Illustri delegati, Signore e Signori,

La pace sia con voi

Queste furono le prime parole pronunciate dal Cristo risorto ai suoi discepoli. Parole che Papa Leone XIV ha ripreso dalla loggia centrale della Basilica di San Pietro, la sera della sua elezione, appena un mese fa, l’8 maggio 2025: “È la pace del Cristo risorto, una pace disarmata e disarmante, umile e perseverante; una pace che viene da Dio, il Dio che ci ama tutti, incondizionatamente… Andiamo avanti senza paura, insieme, mano nella mano, con Dio e gli uni con gli altri!”.

Questo saluto, semplice ma profondo, racchiude il cuore stesso della visione della Santa Sede: una pace non forgiata dalle armi, né assicurata dalla minaccia o dalla deterrenza, ma nata dall’amore, sostenuta dalla giustizia e radicata nella dignità di ogni essere umano.

Una pace veramente Cattolica, nel senso originale della parola “Catholicos”, che significa “universale”.

La fragilità e l’urgenza della pace

Il nostro mondo si trova a un bivio. La guerra in Ucraina ha infranto l’illusione che la pace in Europa sia permanente. La Terra Santa sanguina, Siria, Yemen, troppi luoghi rimangono intrappolati in cicli di violenza e disperazione. Questi conflitti sono la prova che la diplomazia, la politica internazionale, gli accordi economici e persino i quadri istituzionali, per quanto necessari, non sono di per sé sufficienti.

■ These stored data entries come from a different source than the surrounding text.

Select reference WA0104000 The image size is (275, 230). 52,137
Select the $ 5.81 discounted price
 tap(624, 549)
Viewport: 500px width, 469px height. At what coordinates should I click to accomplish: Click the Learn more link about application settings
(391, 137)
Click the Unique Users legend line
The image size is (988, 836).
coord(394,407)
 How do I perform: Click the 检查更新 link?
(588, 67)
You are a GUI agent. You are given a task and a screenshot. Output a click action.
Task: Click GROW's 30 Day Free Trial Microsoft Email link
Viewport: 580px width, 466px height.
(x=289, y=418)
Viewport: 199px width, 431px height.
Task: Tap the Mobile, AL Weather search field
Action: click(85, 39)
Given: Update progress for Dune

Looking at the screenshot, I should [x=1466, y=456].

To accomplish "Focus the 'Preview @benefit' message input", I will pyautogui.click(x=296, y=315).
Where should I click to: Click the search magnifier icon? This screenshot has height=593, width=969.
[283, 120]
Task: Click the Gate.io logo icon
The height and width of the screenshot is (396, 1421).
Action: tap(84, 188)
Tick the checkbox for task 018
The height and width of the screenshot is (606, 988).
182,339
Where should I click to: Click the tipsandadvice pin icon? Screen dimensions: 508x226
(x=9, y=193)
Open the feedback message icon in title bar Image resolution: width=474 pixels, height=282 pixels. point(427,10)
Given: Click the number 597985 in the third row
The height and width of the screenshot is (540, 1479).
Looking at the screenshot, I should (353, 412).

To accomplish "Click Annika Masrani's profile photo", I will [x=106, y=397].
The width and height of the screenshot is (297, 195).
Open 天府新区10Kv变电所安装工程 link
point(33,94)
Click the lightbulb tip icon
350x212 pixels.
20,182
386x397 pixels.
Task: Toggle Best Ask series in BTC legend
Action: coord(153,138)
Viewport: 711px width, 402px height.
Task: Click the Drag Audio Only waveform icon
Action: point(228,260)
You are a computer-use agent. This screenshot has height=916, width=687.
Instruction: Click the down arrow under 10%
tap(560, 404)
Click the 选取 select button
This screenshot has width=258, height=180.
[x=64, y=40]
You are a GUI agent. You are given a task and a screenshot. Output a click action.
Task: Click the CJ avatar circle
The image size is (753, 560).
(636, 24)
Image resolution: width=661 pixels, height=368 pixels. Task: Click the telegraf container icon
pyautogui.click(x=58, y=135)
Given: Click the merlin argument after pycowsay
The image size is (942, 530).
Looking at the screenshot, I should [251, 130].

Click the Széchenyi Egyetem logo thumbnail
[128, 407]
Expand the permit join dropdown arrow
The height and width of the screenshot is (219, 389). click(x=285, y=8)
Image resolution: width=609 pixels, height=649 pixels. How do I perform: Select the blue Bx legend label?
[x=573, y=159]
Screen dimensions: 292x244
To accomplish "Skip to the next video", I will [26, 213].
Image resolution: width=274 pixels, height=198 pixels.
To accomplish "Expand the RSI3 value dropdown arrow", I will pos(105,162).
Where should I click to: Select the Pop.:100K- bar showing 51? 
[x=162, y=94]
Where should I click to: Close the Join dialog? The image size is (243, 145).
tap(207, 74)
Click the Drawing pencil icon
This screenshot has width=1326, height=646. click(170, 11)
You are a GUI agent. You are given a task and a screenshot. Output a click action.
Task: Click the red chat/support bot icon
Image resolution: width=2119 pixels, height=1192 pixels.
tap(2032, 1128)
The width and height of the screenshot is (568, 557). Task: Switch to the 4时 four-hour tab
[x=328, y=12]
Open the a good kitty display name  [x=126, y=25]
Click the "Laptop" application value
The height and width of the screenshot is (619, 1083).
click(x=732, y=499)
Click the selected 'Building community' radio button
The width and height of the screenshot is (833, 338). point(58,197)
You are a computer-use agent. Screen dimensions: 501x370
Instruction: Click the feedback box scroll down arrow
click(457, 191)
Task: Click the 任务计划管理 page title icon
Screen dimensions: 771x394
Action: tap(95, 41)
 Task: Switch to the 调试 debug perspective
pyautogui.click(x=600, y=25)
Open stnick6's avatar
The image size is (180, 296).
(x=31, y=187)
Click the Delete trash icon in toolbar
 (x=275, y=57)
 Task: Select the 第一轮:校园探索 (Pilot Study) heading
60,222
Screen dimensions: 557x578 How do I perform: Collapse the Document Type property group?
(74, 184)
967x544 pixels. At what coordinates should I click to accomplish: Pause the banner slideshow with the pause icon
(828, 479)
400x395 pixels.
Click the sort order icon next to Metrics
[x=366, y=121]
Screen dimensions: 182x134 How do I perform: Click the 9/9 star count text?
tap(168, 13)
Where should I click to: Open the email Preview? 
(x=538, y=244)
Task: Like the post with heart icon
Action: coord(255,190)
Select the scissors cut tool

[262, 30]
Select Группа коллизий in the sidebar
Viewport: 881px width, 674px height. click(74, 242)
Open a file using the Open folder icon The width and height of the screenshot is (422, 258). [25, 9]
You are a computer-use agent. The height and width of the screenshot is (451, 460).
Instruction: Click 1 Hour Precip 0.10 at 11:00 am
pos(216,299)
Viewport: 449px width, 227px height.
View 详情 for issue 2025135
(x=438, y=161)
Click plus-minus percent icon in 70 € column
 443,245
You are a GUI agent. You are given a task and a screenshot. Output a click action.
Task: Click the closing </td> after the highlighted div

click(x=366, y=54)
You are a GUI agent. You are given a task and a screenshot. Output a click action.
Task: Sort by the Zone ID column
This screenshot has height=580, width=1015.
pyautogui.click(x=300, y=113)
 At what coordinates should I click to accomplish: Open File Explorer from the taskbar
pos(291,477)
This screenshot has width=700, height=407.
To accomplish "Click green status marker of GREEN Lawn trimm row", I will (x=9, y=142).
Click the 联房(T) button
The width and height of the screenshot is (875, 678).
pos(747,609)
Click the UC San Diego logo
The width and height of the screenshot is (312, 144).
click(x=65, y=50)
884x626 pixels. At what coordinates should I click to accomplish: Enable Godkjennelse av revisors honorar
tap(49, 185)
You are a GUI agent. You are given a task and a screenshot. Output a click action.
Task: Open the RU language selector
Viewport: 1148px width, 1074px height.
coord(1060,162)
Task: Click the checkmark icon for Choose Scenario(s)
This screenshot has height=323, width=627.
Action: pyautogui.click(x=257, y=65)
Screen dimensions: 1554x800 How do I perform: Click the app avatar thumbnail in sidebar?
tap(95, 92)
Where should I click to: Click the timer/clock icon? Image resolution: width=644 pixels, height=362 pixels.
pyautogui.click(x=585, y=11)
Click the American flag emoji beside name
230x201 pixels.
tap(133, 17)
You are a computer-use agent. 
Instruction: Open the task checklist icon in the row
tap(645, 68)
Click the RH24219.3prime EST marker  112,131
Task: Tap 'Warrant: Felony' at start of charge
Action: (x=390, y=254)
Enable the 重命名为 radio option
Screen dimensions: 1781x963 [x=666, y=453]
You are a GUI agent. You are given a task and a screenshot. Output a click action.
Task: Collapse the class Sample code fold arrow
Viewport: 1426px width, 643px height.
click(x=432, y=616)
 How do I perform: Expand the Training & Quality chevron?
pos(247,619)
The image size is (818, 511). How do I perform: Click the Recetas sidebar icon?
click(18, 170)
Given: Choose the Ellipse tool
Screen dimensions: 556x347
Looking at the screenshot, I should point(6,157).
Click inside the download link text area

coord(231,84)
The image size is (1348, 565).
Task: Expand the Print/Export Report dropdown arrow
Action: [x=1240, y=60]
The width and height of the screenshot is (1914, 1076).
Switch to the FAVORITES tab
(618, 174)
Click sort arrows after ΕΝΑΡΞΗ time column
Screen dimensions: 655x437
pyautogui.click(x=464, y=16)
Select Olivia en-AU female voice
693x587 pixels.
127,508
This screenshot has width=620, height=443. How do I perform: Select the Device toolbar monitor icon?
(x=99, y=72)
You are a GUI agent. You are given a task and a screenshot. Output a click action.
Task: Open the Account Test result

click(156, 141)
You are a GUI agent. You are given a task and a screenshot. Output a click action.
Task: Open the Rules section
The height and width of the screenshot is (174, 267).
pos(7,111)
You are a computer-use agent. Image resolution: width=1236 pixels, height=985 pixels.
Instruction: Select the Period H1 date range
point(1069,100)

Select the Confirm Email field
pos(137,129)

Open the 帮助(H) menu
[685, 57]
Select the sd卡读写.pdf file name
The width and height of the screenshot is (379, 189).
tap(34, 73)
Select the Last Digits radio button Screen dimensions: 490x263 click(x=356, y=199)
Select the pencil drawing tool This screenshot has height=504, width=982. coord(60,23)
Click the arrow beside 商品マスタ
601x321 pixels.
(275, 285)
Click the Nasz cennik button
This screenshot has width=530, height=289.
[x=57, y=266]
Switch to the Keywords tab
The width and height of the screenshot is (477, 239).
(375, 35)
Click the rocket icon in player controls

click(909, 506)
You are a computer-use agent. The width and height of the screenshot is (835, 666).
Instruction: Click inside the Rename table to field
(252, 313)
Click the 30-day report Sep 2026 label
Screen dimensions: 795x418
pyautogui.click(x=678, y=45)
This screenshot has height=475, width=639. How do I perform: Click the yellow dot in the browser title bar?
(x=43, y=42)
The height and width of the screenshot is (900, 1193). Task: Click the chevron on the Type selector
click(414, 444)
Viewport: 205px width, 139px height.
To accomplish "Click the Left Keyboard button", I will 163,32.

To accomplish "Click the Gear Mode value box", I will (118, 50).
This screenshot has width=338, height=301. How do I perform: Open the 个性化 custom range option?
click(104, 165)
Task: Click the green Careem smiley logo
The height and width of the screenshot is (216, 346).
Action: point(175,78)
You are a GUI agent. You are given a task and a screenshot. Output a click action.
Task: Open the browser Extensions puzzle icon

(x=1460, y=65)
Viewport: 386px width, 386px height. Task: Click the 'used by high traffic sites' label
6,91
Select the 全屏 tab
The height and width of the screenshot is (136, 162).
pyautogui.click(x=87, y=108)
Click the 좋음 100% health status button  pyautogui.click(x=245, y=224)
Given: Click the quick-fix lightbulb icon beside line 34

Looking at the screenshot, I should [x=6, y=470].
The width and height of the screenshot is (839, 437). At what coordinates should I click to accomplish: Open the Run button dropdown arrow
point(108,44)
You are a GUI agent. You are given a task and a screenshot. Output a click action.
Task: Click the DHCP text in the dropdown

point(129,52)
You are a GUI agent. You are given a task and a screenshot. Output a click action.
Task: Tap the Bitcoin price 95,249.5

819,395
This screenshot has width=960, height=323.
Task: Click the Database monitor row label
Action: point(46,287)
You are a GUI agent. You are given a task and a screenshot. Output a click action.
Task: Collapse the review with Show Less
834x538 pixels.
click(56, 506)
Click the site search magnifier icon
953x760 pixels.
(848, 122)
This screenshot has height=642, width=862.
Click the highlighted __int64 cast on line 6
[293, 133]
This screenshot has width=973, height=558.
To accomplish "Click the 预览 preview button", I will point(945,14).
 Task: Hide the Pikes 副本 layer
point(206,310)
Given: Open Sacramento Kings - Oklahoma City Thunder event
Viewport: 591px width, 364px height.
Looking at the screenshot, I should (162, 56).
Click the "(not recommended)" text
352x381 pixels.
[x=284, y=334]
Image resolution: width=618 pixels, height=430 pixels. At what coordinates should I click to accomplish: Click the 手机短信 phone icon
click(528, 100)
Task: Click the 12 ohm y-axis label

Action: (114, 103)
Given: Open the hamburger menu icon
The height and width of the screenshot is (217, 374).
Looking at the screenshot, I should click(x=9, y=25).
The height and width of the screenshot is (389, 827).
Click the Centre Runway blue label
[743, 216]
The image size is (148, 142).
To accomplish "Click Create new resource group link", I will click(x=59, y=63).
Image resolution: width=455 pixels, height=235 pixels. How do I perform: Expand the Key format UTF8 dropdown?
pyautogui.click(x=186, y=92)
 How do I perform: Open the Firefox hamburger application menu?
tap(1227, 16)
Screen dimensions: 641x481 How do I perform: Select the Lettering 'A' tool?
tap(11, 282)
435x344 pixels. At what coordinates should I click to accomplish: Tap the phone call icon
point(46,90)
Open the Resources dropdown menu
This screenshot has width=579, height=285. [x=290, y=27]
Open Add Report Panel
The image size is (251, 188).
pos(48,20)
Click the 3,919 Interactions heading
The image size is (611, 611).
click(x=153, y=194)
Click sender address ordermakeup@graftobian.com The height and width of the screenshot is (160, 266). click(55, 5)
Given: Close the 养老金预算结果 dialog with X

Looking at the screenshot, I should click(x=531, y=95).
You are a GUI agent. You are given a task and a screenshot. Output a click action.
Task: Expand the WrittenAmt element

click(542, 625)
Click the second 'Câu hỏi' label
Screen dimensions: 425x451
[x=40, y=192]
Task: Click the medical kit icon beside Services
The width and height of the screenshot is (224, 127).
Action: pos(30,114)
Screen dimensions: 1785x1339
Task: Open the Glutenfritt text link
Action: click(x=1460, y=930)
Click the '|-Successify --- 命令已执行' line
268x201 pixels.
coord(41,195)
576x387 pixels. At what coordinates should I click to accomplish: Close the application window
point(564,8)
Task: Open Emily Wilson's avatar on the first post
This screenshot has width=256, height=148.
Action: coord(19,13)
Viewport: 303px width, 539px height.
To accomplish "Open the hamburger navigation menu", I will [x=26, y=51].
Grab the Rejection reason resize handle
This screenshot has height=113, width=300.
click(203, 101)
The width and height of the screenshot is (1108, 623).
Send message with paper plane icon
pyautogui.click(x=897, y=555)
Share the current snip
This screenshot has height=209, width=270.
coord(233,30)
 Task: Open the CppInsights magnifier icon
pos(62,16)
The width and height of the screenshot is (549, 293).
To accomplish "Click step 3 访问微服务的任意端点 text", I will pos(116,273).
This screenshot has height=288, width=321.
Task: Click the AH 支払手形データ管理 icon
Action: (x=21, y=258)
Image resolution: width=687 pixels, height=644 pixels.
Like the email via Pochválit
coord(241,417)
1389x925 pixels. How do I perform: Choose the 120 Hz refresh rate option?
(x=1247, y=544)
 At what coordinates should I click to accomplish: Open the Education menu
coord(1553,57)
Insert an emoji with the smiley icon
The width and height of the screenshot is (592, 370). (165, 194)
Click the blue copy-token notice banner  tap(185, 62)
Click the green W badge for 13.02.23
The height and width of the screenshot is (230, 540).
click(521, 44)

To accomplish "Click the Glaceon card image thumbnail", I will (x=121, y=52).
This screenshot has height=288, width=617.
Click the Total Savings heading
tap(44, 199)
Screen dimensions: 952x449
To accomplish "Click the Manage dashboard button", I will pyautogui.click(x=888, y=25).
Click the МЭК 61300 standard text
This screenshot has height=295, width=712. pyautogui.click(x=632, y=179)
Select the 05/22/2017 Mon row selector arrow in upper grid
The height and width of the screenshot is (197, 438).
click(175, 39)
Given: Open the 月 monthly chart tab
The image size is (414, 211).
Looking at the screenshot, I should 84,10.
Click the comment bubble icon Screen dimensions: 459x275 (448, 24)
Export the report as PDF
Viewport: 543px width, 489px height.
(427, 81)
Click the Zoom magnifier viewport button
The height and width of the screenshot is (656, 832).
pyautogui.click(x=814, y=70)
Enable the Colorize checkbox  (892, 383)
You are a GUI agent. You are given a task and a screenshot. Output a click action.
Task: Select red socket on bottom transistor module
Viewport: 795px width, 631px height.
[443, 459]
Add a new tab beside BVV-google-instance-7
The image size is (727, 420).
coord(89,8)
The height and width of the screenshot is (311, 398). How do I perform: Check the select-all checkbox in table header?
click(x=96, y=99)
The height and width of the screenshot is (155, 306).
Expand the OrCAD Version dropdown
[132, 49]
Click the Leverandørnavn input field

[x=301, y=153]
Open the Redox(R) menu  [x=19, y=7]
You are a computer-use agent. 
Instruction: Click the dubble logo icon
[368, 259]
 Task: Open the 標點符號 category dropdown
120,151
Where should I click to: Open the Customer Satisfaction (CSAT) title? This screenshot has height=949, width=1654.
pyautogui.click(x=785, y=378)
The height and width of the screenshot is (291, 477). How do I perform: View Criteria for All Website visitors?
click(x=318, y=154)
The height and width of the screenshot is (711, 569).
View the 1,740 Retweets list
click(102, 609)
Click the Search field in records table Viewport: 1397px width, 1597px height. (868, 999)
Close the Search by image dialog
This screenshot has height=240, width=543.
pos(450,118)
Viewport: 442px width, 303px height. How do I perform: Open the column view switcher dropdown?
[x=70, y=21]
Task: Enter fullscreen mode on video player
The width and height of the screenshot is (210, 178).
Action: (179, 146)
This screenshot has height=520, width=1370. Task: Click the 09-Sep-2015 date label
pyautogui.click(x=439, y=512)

La pace richiede più della governance

Richiede visione morale e trasformazione dei cuori. Il mondo non desidera solo la cessazione della violenza ma la guarigione della memoria, la ricucitura delle relazioni e il ripristino della speranza. Ed è proprio qui che la religione deve intervenire, non come concorrente della diplomazia, della politica o delle strutture della società, ma come la loro anima.

La visione cattolica della pace

La Chiesa comprende la pace non semplicemente come assenza di guerra, ma come presenza di relazioni giuste, che essa chiama un’“impresa di giustizia”. Dal tempo della Grande Guerra ad oggi, l’insegnamento papale ha costantemente fatto appello a una pace basata non sulla conquista, ma sulla giustizia, fondata sulla verità, sulla carità, sulla libertà e sulla dignità vitale della persona umana, come sua pietra angolare.

La vera pace percorre il cammino dello sviluppo umano integrale, poiché la guerra è in ultima analisi un fallimento della politica e dell’umanità.

Durante la preghiera del “Regina Coeli”, l’11 maggio, Papa Leone XIV ha ripreso il potente appello di Papa Paolo VI, alle Nazioni Unite nel 1965, dicendo “mai più la guerra”. Fin dall’inizio del suo Pontificato le sue prime parole al mondo ci hanno chiamato a una “pace umile, disarmata e disarmante e aperta all’incontro”. Questo è il compito che ci attende.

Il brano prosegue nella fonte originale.